Even so, Kevyn Orr, the bankruptcy expert who was appointed in March to a post that gives him almost unlimited power over Detroit’s finances, warned that the path back to financial health will not be painless.
If the city does win court approval to proceed with the Chapter 9 bankruptcy filing it made last month, virtually all of Detroit’s creditors will see payments on their bonds reduced, he said.
“We may need a little bit of cash, or we may be able to stay cash-flow free-and-clear without borrowing anything for the purposes of the bankruptcy,” Orr told Reuters in a wide-ranging interview. “The schedule we’re on, we should be able to get this done in 14 months, so I don’t anticipate a need for me to stay on.”
But he said that even investors in the city’s general obligation bonds will be required to accept reduced payments as part of the bankruptcy process. “Most unsecured debt in bankruptcy gets a haircut,” Orr said. “That’s just what happens.”
General obligation bonds, which are backed by tax revenue, have long been considered the safest class of municipal debt.
Orr, who was appointed emergency manager in Marcy by Michigan Governor Rick Snyder, a Republican, is trying to tackle Detroit’s $18.5 billion in long-term debt.
U.S. Bankruptcy Judge Steven Rhodes is to rule on whether Detroit is eligible for Chapter 9 protection in a trial to begin on October 23. Orr expressed confidence that the bankruptcy filing will be approved.
He said talks with Detroit’s neighboring counties over the creation of a regional water and sewage authority were progressing well, with the suburbs keen on playing a role in the new authority.

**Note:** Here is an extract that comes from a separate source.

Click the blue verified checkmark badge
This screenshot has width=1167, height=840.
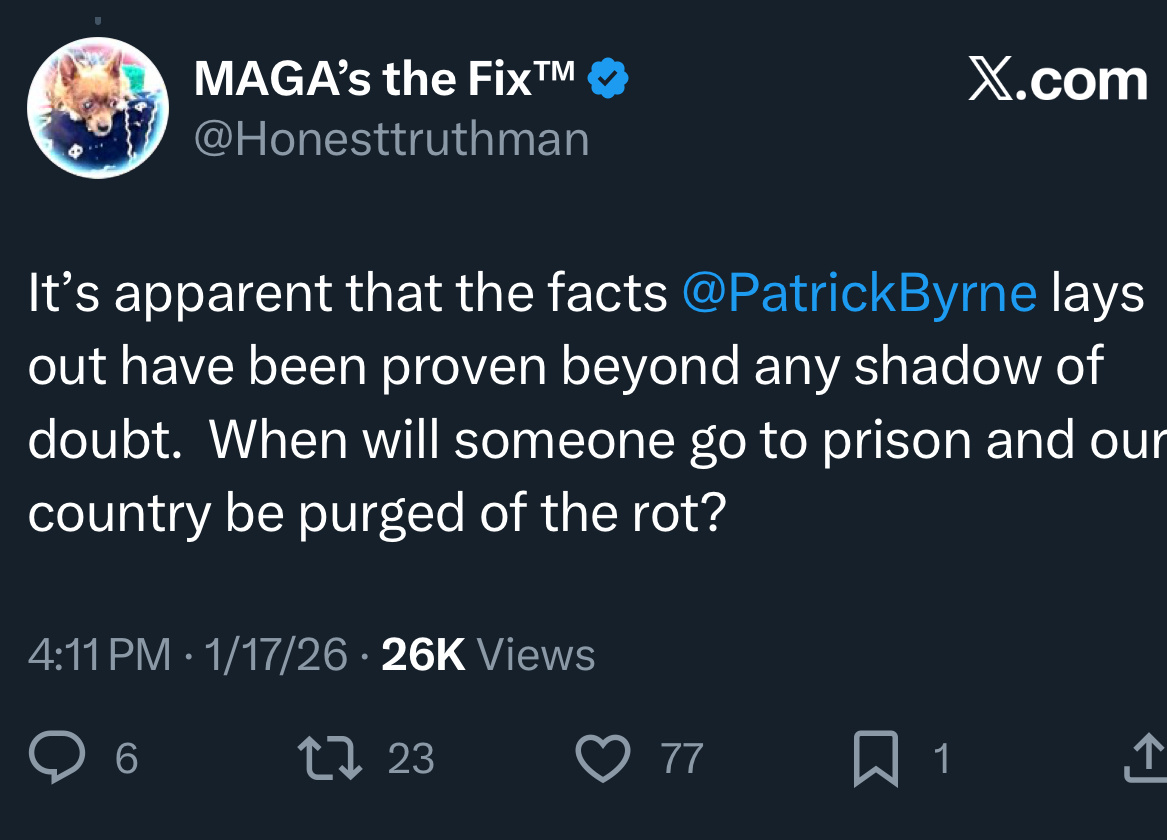coord(608,78)
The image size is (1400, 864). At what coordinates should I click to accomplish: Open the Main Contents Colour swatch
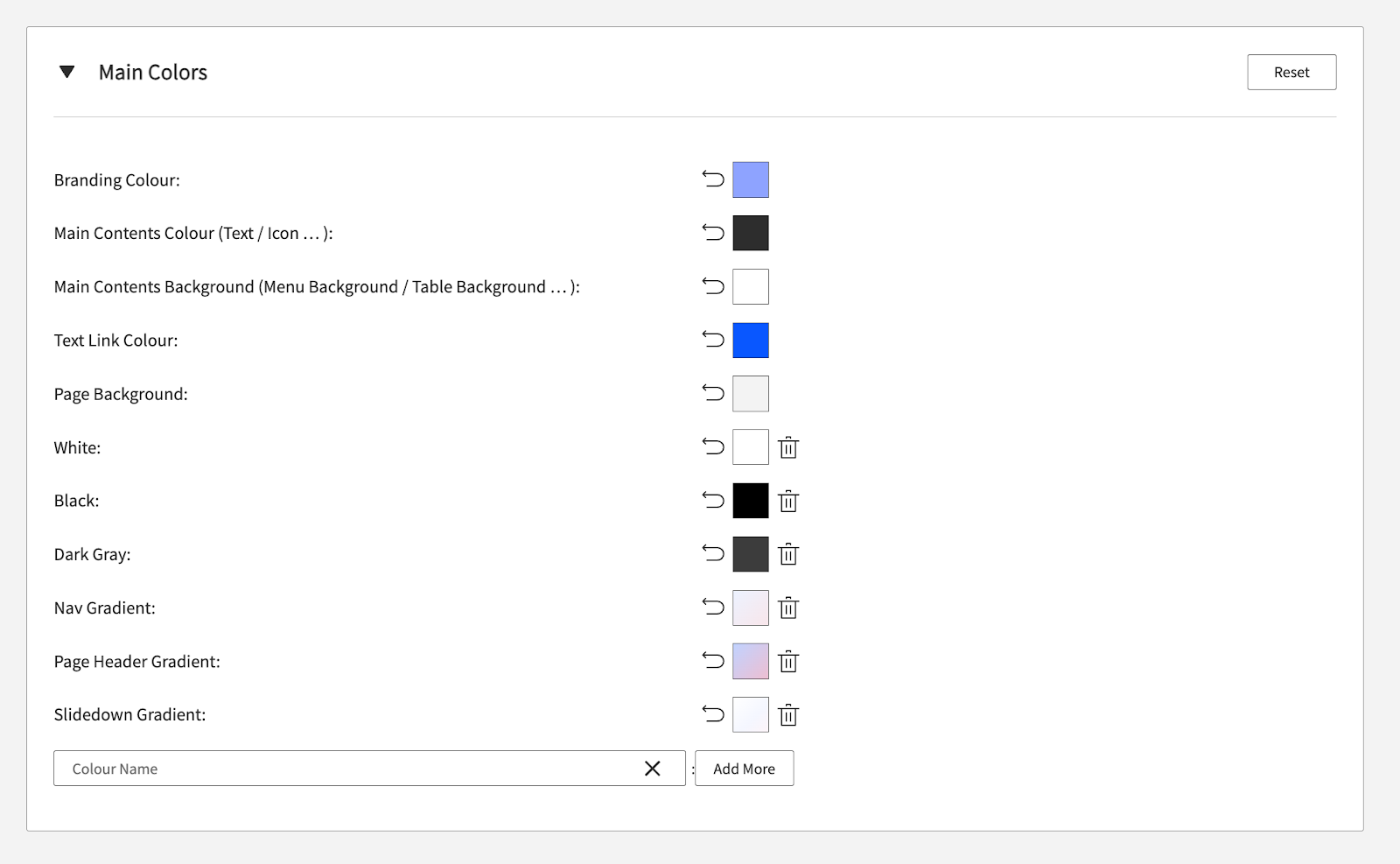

He ran through a long list of possible assets the city could sell, including its airport and parking meters.
The city said on Monday that it has hired famed auction house Christie’s to appraise the city-owned portion of the Detroit Institute of Art’s 60,000-piece collection, a move that Orr said was mostly to determine what exactly the collection contains. But he left open the option of selling off some of the DIA’s works.
“Whether you have to sell grandma’s heirloom china and your wedding silver is a big issue,” Orr said. Detroit “shouldn’t have to sell that stuff, but it’s not a resolved issue by any measure.”
Orr also addressed one of the biggest concerns, what will happen to pension benefits for Detroit’s public employees in the bankruptcy proceedings. The city’s retirees outnumber the active workforce by more than two to one.
Orr said current retirees in particular could argue that they should receive more than current, younger workers who have decades left in their careers.